The Missing Left Flank
The reasons for the stillbirth of the new progressive era are many and much discussed. [. . .] But if there's a common feature to the political landscapes in which Carter, Clinton and now Obama were compelled to work, it's the absence of a vibrant left movement.
[. . .] In America, major liberal reforms require not just liberal governments, but autonomous, vibrant mass movements, usually led by activists who stand at or beyond liberalism's left fringe. No such movements were around during Carter and Clinton's presidencies. For his part, Obama won election with something new under the political sun: a list of 13 million people who had supported his campaign. But he has consistently declined to activate his activists to help him win legislative battles by pressuring, for instance, those Democratic members of Congress who have weakened or blocked his major bills. [. . .] [I]n the absence of both a free-standing movement and a legion of loyalists, Congress isn't feeling much pressure from the left to move Obama's agenda.

--------------------

Problem to solve:
Extend the passage above on the missing left flank, picking up after its final sentence about Congress feeling little pressure from the left.

Available data:

--------------------

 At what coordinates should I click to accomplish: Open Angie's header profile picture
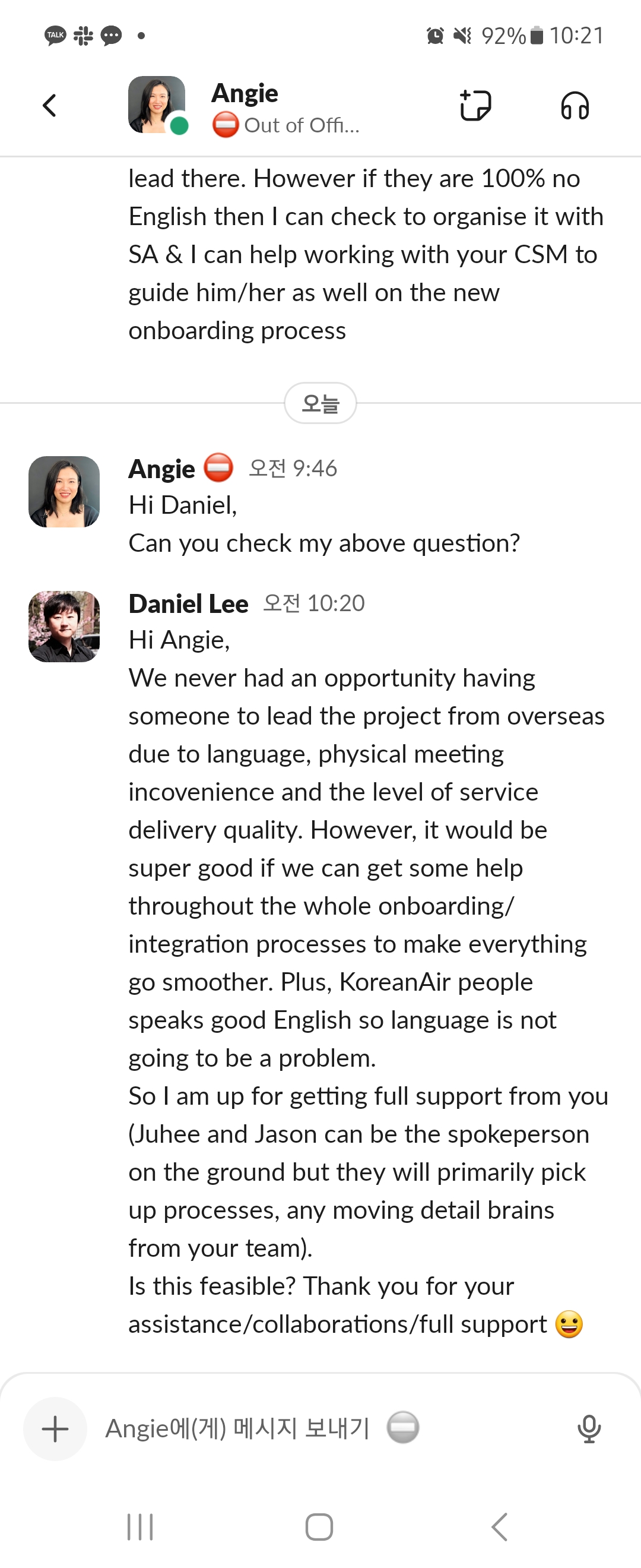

--------------------

Reply to the task:
(Emphasis supplied.) Harold Meyerson is, like Katrina Van den Heuvel, a sort of Beltway Leftie. Consider my highlighted excerpts. Meyerson talks of "Obama's activists" to move "Obama's agenda." This is absurd. Obama's agenda is not particularly progressive. It is centrist, if not center-right. As a Centrist myself (Afghan War supporter, free trader, opponent of the reenactment of Glass-Steagall, defender of a Constitutional preventive detention regime), this is not so very troubling. But for Meyerson and Van den Heuvel, people well to the left of me, they should realize that Obama is not their champion. More . . .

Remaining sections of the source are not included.